In [None]:
import numpy as np
import pandas as pd
import seaborn as sns
import matplotlib.pyplot as plt
from xgboost import XGBRegressor
from statsforecast import StatsForecast
from statsmodels.tsa.stattools import adfuller
from statsmodels.graphics.tsaplots import plot_acf
from sklearn.model_selection import TimeSeriesSplit
from statsforecast.models import Naive, SeasonalNaive, SeasonalWindowAverage, AutoARIMA





In [None]:
historic_df = pd.read_csv(r'Base de Dados//Dados Históricos - Ibovespa.csv', parse_dates=['Data'], index_col='Data')
historic_df = historic_df.sort_index()

historic_df['Var%'] = historic_df['Var%'].str.replace('%', '').str.replace(',', '.').astype(float)
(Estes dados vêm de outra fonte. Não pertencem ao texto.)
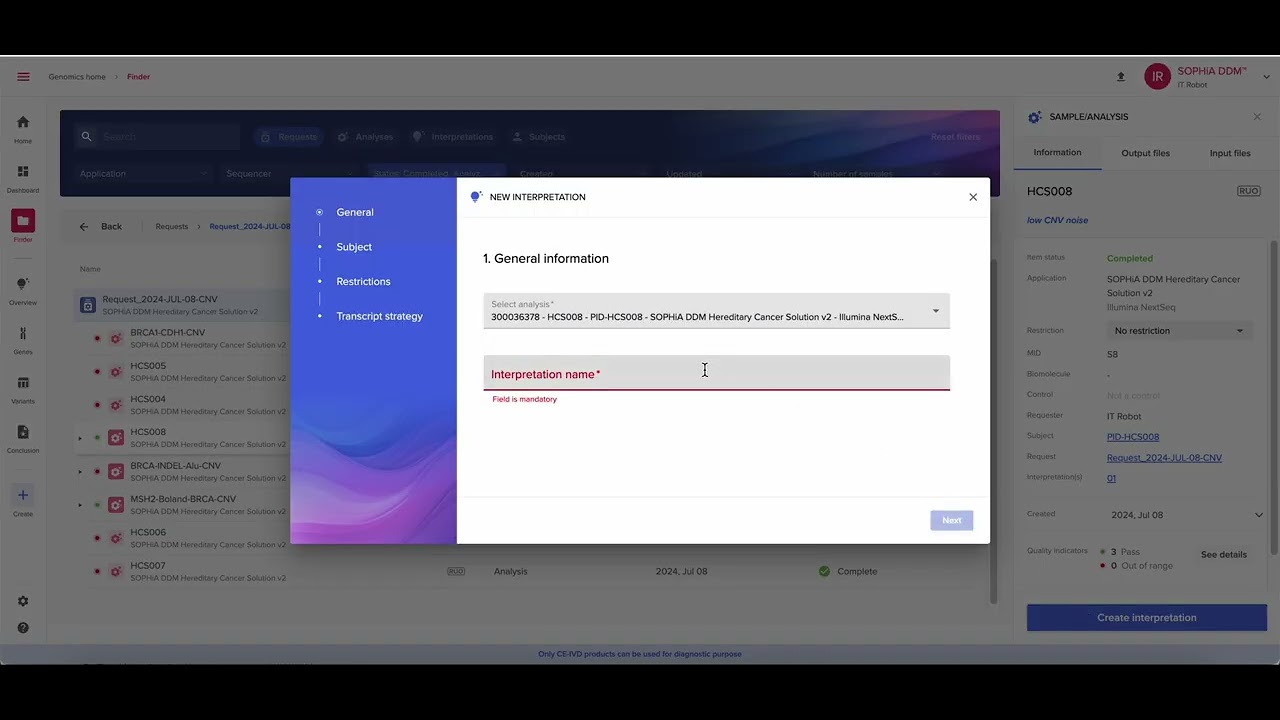1280x720 pixels.
Task: Click the Conclusion sidebar icon
Action: [x=23, y=433]
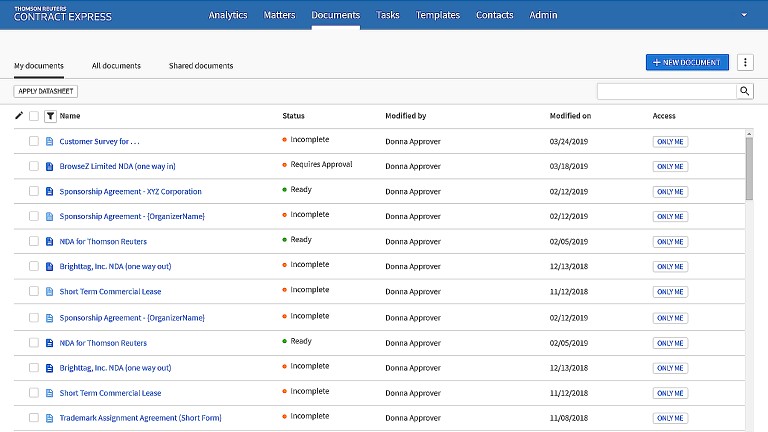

historic_df['Vol.'] = historic_df['Vol.'].str.replace(',', '.')
historic_df['Vol.'] = historic_df['Vol.'].apply(
    lambda x: float(str(x)[:-1].replace(',', '.'))/1_000  if str(x)[-1] == 'K'
    else float(str(x)[:-1].replace(',', '.')) if str(x)[-1] == 'M'
    else float(str(x)[:-1].replace(',', '.')) * 1_000 if str(x)[-1] == 'B'
    else float(str(x).replace(',', '.'))/1_000_000 )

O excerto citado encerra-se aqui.